• **Task item**
Look through the lines below and copy each one that includes "agent".
--- Input ---
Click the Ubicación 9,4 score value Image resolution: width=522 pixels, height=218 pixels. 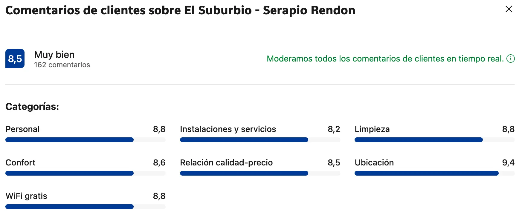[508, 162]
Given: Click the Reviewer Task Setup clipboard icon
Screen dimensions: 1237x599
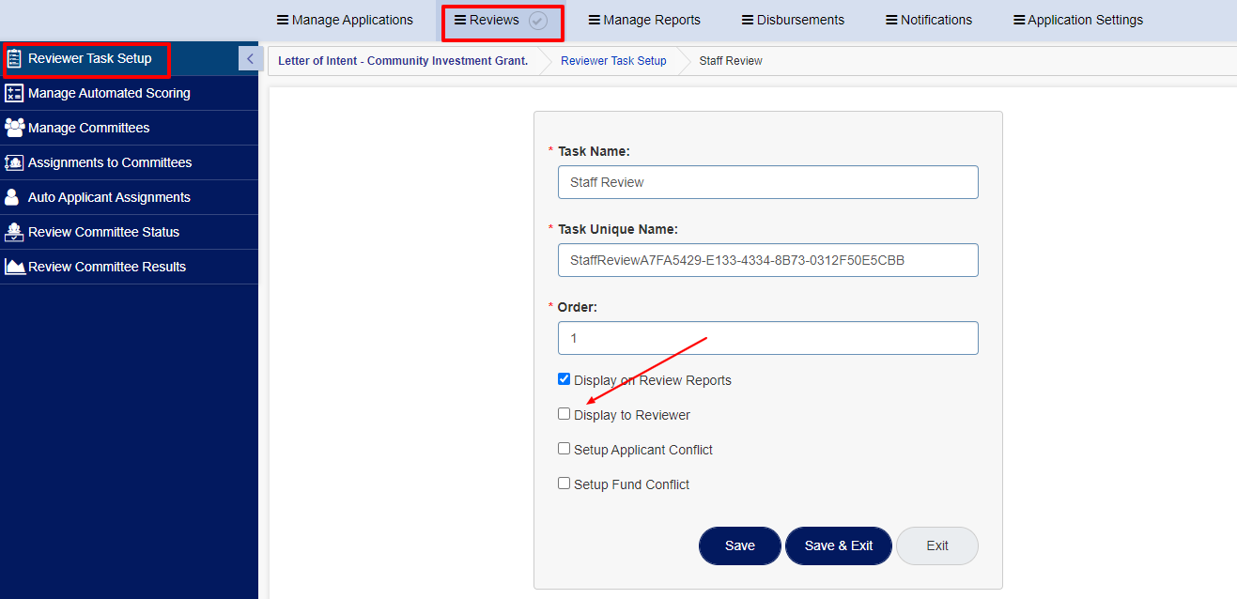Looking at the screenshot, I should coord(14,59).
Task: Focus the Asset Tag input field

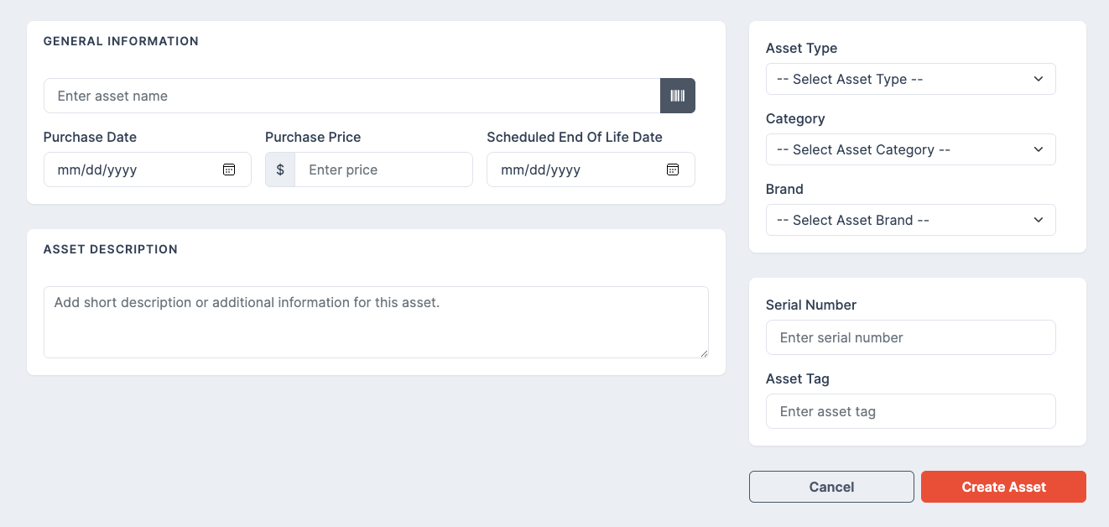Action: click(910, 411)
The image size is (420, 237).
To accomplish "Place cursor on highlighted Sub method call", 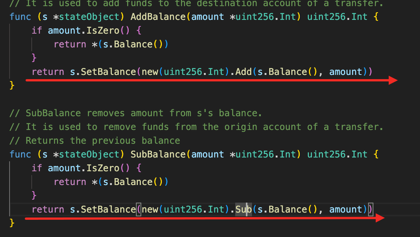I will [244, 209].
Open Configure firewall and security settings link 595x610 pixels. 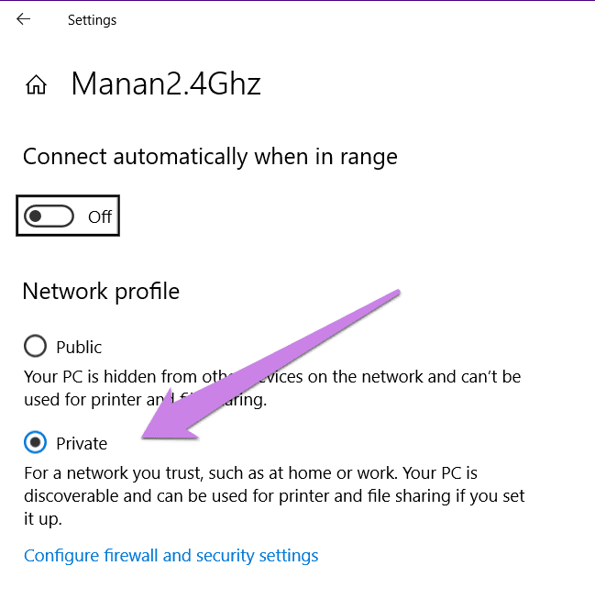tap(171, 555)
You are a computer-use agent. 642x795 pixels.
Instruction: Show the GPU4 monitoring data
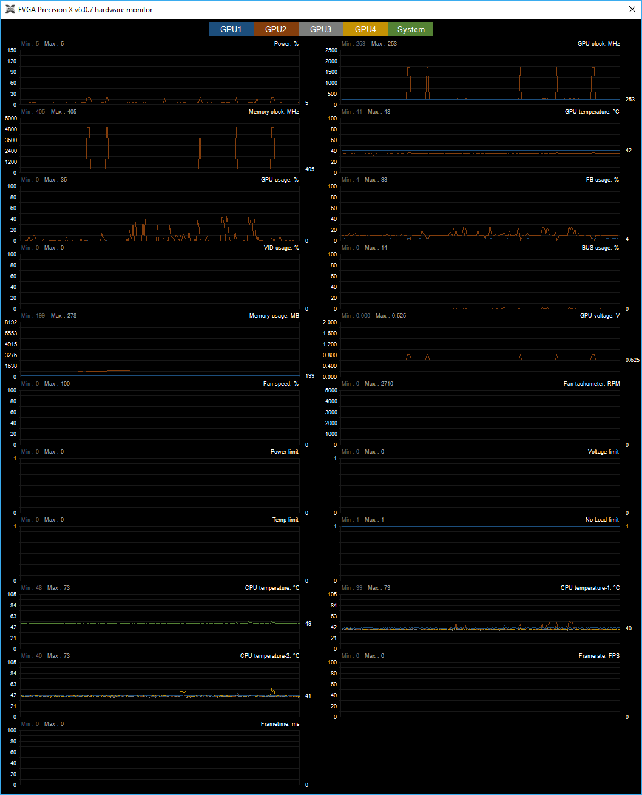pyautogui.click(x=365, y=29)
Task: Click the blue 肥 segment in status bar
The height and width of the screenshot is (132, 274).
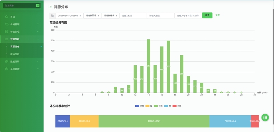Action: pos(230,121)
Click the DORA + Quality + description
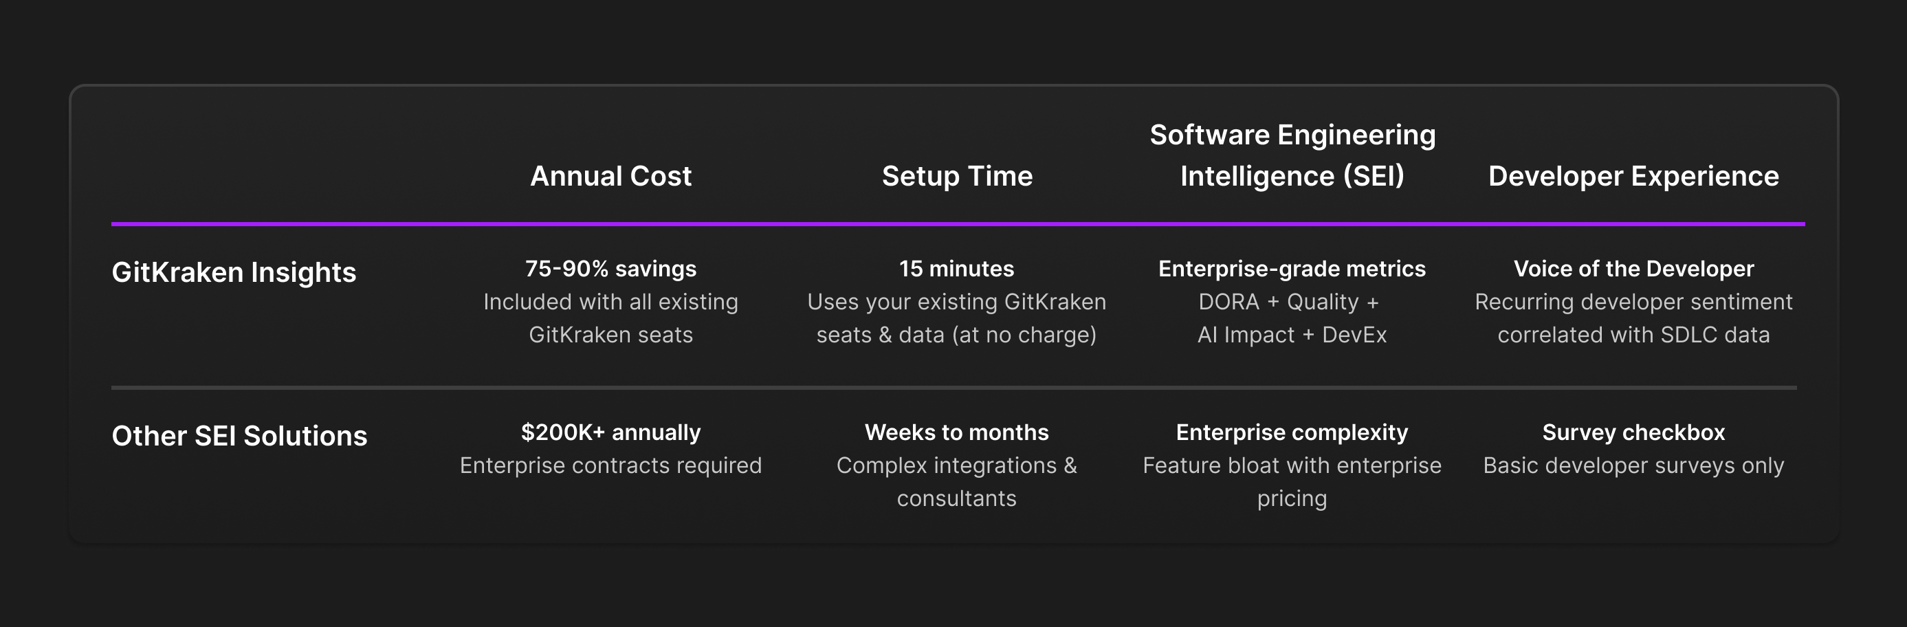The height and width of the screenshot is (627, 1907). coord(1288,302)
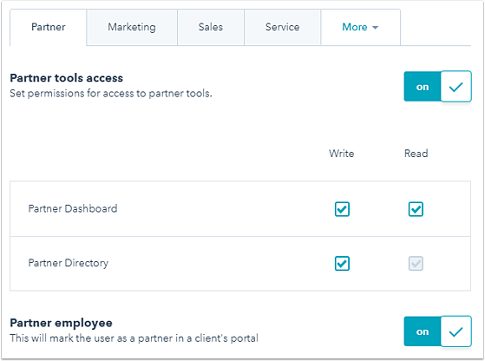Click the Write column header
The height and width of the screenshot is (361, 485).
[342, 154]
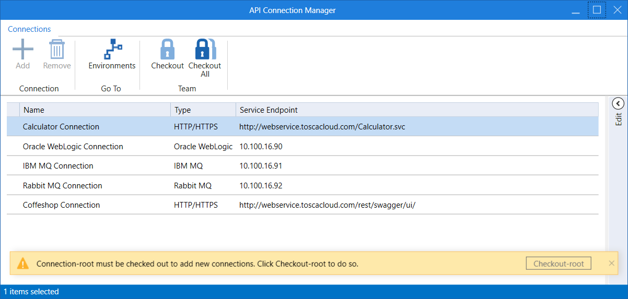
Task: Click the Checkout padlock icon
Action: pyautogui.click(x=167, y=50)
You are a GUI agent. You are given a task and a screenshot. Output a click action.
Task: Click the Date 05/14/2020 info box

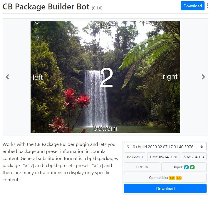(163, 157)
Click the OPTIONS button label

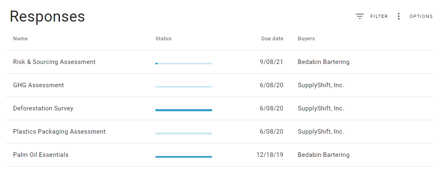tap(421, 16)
---
• **Exercise response**
You are a computer-use agent. 642x795 pixels.
You are a GUI agent. You are given a task and a screenshot. Output a click action.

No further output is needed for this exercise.